[Extracted items]

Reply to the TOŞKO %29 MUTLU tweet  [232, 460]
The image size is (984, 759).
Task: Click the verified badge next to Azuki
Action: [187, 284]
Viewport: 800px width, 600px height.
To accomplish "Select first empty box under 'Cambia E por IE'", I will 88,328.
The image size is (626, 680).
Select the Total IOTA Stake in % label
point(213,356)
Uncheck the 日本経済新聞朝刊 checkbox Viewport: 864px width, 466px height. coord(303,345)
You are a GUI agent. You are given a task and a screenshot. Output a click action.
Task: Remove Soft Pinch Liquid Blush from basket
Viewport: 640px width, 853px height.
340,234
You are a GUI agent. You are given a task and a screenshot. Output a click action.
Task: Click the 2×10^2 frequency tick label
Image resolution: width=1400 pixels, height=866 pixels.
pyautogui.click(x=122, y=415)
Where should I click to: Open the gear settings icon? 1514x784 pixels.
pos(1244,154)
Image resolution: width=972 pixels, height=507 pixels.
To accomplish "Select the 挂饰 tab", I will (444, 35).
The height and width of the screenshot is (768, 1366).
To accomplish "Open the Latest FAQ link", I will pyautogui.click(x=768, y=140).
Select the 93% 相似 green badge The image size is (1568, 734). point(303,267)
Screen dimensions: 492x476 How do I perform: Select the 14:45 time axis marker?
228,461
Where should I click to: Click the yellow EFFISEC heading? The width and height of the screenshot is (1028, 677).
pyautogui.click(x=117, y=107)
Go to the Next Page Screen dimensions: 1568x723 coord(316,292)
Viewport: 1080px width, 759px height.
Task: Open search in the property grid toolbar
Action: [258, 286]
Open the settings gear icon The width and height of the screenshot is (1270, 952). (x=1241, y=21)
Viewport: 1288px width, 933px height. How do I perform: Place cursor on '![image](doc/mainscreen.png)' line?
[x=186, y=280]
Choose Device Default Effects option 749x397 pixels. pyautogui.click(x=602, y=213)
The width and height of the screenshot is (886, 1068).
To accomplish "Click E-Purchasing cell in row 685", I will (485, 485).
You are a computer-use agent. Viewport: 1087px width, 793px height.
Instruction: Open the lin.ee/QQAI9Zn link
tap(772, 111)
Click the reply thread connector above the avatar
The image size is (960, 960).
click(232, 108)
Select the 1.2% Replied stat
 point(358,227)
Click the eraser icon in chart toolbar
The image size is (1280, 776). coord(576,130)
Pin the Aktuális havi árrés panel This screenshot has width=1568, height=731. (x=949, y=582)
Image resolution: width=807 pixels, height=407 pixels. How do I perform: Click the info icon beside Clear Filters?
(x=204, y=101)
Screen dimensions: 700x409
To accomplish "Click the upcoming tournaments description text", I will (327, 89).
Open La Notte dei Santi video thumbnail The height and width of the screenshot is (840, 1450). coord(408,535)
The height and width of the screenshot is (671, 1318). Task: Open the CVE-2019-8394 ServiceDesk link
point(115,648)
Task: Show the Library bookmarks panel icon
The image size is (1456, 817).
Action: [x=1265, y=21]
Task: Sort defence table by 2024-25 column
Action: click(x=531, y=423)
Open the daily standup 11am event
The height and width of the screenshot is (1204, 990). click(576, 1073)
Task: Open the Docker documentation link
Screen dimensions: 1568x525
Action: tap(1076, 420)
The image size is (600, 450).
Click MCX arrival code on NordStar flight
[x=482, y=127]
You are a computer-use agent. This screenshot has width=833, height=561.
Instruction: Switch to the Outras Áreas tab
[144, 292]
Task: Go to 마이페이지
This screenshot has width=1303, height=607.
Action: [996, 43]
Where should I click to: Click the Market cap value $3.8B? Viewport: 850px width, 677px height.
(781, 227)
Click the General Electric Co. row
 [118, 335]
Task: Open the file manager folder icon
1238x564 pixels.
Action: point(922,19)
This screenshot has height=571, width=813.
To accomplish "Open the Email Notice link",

Instructions to follow:
Rewrite every line of the items above as a Markdown table with the columns "No." and "Line", numbering each row and skipping any blank lines.

Expected answer:
| No. | Line |
|---|---|
| 1 | Reply to the TOŞKO %29 MUTLU tweet  [232, 460] |
| 2 | The image size is (984, 759). |
| 3 | Task: Click the verified badge next to Azuki |
| 4 | Action: [187, 284] |
| 5 | Viewport: 800px width, 600px height. |
| 6 | To accomplish "Select first empty box under 'Cambia E por IE'", I will 88,328. |
| 7 | The image size is (626, 680). |
| 8 | Select the Total IOTA Stake in % label |
| 9 | point(213,356) |
| 10 | Uncheck the 日本経済新聞朝刊 checkbox Viewport: 864px width, 466px height. coord(303,345) |
| 11 | You are a GUI agent. You are given a task and a screenshot. Output a click action. |
| 12 | Task: Remove Soft Pinch Liquid Blush from basket |
| 13 | Viewport: 640px width, 853px height. |
| 14 | 340,234 |
| 15 | You are a GUI agent. You are given a task and a screenshot. Output a click action. |
| 16 | Task: Click the 2×10^2 frequency tick label |
| 17 | Image resolution: width=1400 pixels, height=866 pixels. |
| 18 | pyautogui.click(x=122, y=415) |
| 19 | Where should I click to: Open the gear settings icon? 1514x784 pixels. |
| 20 | pos(1244,154) |
| 21 | Image resolution: width=972 pixels, height=507 pixels. |
| 22 | To accomplish "Select the 挂饰 tab", I will (444, 35). |
| 23 | The height and width of the screenshot is (768, 1366). |
| 24 | To accomplish "Open the Latest FAQ link", I will pyautogui.click(x=768, y=140). |
| 25 | Select the 93% 相似 green badge The image size is (1568, 734). point(303,267) |
| 26 | Screen dimensions: 492x476 How do I perform: Select the 14:45 time axis marker? |
| 27 | 228,461 |
| 28 | Where should I click to: Click the yellow EFFISEC heading? The width and height of the screenshot is (1028, 677). |
| 29 | pyautogui.click(x=117, y=107) |
| 30 | Go to the Next Page Screen dimensions: 1568x723 coord(316,292) |
| 31 | Viewport: 1080px width, 759px height. |
| 32 | Task: Open search in the property grid toolbar |
| 33 | Action: [258, 286] |
| 34 | Open the settings gear icon The width and height of the screenshot is (1270, 952). (x=1241, y=21) |
| 35 | Viewport: 1288px width, 933px height. How do I perform: Place cursor on '![image](doc/mainscreen.png)' line? |
| 36 | [x=186, y=280] |
| 37 | Choose Device Default Effects option 749x397 pixels. pyautogui.click(x=602, y=213) |
| 38 | The width and height of the screenshot is (886, 1068). |
| 39 | To accomplish "Click E-Purchasing cell in row 685", I will (485, 485). |
| 40 | You are a computer-use agent. Viewport: 1087px width, 793px height. |
| 41 | Instruction: Open the lin.ee/QQAI9Zn link |
| 42 | tap(772, 111) |
| 43 | Click the reply thread connector above the avatar |
| 44 | The image size is (960, 960). |
| 45 | click(232, 108) |
| 46 | Select the 1.2% Replied stat |
| 47 |  point(358,227) |
| 48 | Click the eraser icon in chart toolbar |
| 49 | The image size is (1280, 776). coord(576,130) |
| 50 | Pin the Aktuális havi árrés panel This screenshot has width=1568, height=731. (x=949, y=582) |
| 51 | Image resolution: width=807 pixels, height=407 pixels. How do I perform: Click the info icon beside Clear Filters? |
| 52 | (x=204, y=101) |
| 53 | Screen dimensions: 700x409 |
| 54 | To accomplish "Click the upcoming tournaments description text", I will (327, 89). |
| 55 | Open La Notte dei Santi video thumbnail The height and width of the screenshot is (840, 1450). coord(408,535) |
| 56 | The height and width of the screenshot is (671, 1318). Task: Open the CVE-2019-8394 ServiceDesk link |
| 57 | point(115,648) |
| 58 | Task: Show the Library bookmarks panel icon |
| 59 | The image size is (1456, 817). |
| 60 | Action: [x=1265, y=21] |
| 61 | Task: Sort defence table by 2024-25 column |
| 62 | Action: click(x=531, y=423) |
| 63 | Open the daily standup 11am event |
| 64 | The height and width of the screenshot is (1204, 990). click(576, 1073) |
| 65 | Task: Open the Docker documentation link |
| 66 | Screen dimensions: 1568x525 |
| 67 | Action: tap(1076, 420) |
| 68 | The image size is (600, 450). |
| 69 | Click MCX arrival code on NordStar flight |
| 70 | [x=482, y=127] |
| 71 | You are a computer-use agent. This screenshot has width=833, height=561. |
| 72 | Instruction: Switch to the Outras Áreas tab |
| 73 | [144, 292] |
| 74 | Task: Go to 마이페이지 |
| 75 | This screenshot has width=1303, height=607. |
| 76 | Action: [996, 43] |
| 77 | Where should I click to: Click the Market cap value $3.8B? Viewport: 850px width, 677px height. |
| 78 | (781, 227) |
| 79 | Click the General Electric Co. row |
| 80 |  [118, 335] |
| 81 | Task: Open the file manager folder icon |
| 82 | 1238x564 pixels. |
| 83 | Action: point(922,19) |
| 84 | This screenshot has height=571, width=813. |
| 85 | To accomplish "Open the Email Notice link", |